24.3 Addressing omitted variable bias

At this moment, we are almost there to build a model to estimate changes in price variances following a tweet. However, based on past research, there are several known determinants of price impact, which we should take into account to avoid omitted variable bias. These determinants of price impact will be the control variables in the final model.

The original study considered seven aspects that could affect price impact: the number of an account’s followers, the natural logarithm of trading volume, the natural logarithm of average trade size, volatility, effective spread, the natural logarithm of a high-frequency trading proxy, and order imbalance.

Here we cover the natural logarithm of trading volume and the natural logarithm of average trade size. Natural logarithm of trading volume is denoted by $lnvolume_{s,t}$ . Trading volume is measured as the dollar volume of transactions executed in stock $s$ prior to a corresponding tweet-trade $t$ .

Natural logarithm of average trade size is denoted by $lntradesize_{s,t}$ . Average trade size is computed as the trading volume prior to tweet-trade $t$ divided by the number of transactions just prior to a corresponding tweet-trade $t$ in stock $s$ .

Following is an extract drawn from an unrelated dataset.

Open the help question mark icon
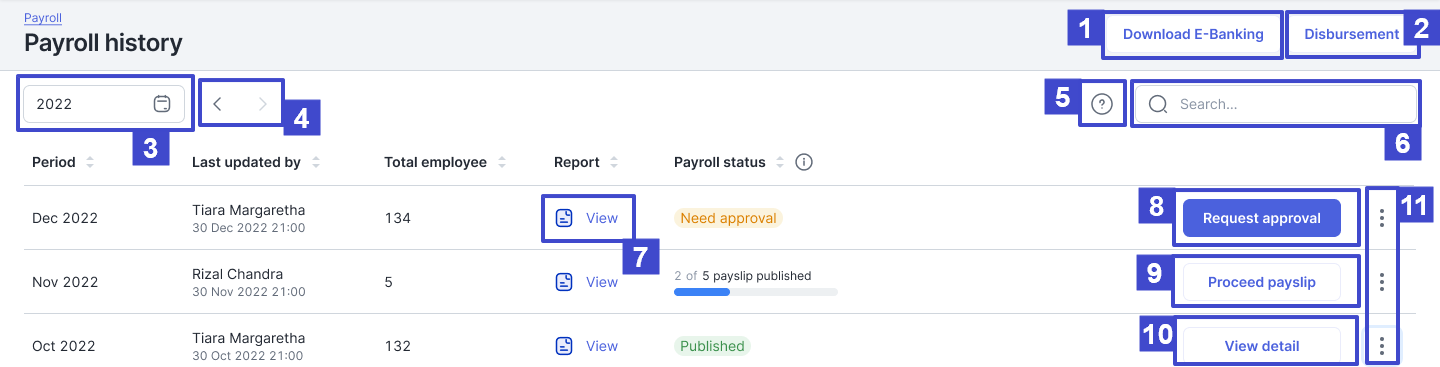Image resolution: width=1440 pixels, height=367 pixels. tap(1102, 103)
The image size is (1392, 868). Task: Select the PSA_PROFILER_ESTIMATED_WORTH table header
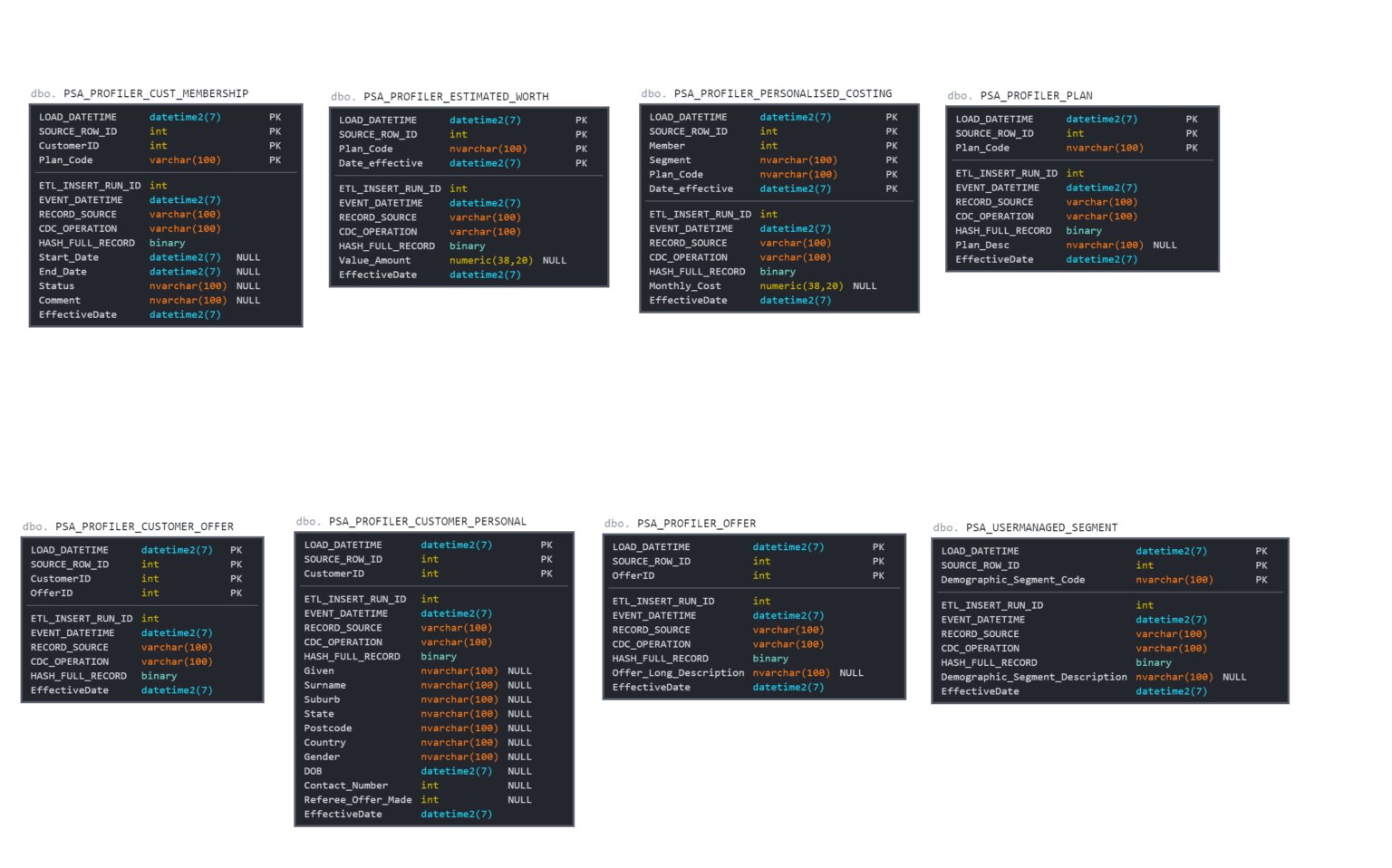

tweet_trades_with_metrics <- tweet_trades %>%
  arrange(ticker, SEC, NANOTIME) %>%
  group_by(ticker) %>%
  mutate(
    
    # Dollar volume = price * size
    dollar_volume_per_trade = exp(LOGPRICE) * SIZE,
    
    # Calculate total dollar volume prior to tweet-trade
    trading_volume = lag(cumsum(dollar_volume_per_trade)),
    
    # Count number of transactions prior to tweet-trade
    n_case = 1, 
    num_prior_transactions = cumsum(n_case),
    
    # Calculate average trade size
    avg_trade_size = trading_volume / num_prior_transactions,
    
    # Calculate natural logarithm of average trade size
    ln_avg_trade_size = log(avg_trade_size)
  ) %>%
  ungroup() %>%
  filter(is_tweet_trade)

The other determinants volatility, effective spread, the natural logarithm of a high-frequency trading proxy, and order imbalance can be generated with additional quotes data from the TAQ database from WRDS and by using similar data manipulation methods to be introduced below.

In terms of the number of followers at each timestamp, it is not made available by the standard Twitter timeline endpoint. Alternatively, we use retweet counts and favorite counts as proxies.

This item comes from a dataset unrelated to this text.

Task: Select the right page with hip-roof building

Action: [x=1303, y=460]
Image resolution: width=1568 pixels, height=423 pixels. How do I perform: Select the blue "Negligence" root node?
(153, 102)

24.4 Estimating panel least squares model

At last, to investigate whether tweet valence and subject matter drive the price impact of tweet-trades, we estimate

$PriceImpact_{s,t} = \alpha_{s} + \beta_{t} + \nonumber \\ \gamma_{1} consumer_{s,t} + \gamma_{2} competitor_{s,t} + \nonumber \\ \gamma_{3} consumer*-ve_{s,t} + \gamma_{4} competitor*-ve_{s,t} + \nonumber \\ \gamma_{5} consumer*+ve_{s,t} + \gamma_{6} competitor*+ve_{s,t} + \nonumber \\ \gamma_{7}-ve_{s,t} + \gamma_{8}+ve_{s,t} + \nonumber \\ \sum_{k = 1}^{4}\varphi_{k}C_{k,s,t} + \epsilon_{s,t}$

$\alpha_{s}$ and $\beta_{t}$ are stock and time fixed effects. $+ve_{s,t}$ refers to positive-valence tweets; $-ve_{s,t}$ refers to negative-valence tweets. $*$ indicates interaction effects. For instance, $consumer*-ve_{s,t}$ refers to negative-valence tweets related to consumers. $C_{k,s,t}$ reflects a vector of known determinants of price impact.

The original study used two approaches to investigate the temporary and permanent price impacts of tweet valence and subject matter: panel least squares and 2SLS instrumental variable (IV). Here we will estimate the panel least squares model.

We use the package plm to construct the panel least squares models. model_h estimates the temporary price impact, and model_q estimates the permanent price impact.

library(plm)

# convert the data to a panel data frame
pdata <- pdata.frame(tweet_impact, index = c("ticker", "timestamp_tweet"))

# estimate PLS models
model_h <- plm(delta_var_h ~ cust + compet + 
                 cust*neg + compet*neg + 
                 cust*pos + compet*pos +
                 log(trading_volume) + ln_avg_trade_size 
                # + log(retweet_count) + log(favorite_count),
               data = pdata, 
               index = c("ticker", "timestamp_tweet"), 
               model = "within", 
               effect = "twoways")

model_q <- plm(delta_var_q ~ cust + compet + 
                 cust*neg + compet*neg + 
                 cust*pos + compet*pos +
                 log(trading_volume) + ln_avg_trade_size 
                 # + log(retweet_count) + log(favorite_count),
               data = pdata, 
               index = c("ticker", "timestamp_tweet"), 
               model = "within", 
               effect = "twoways")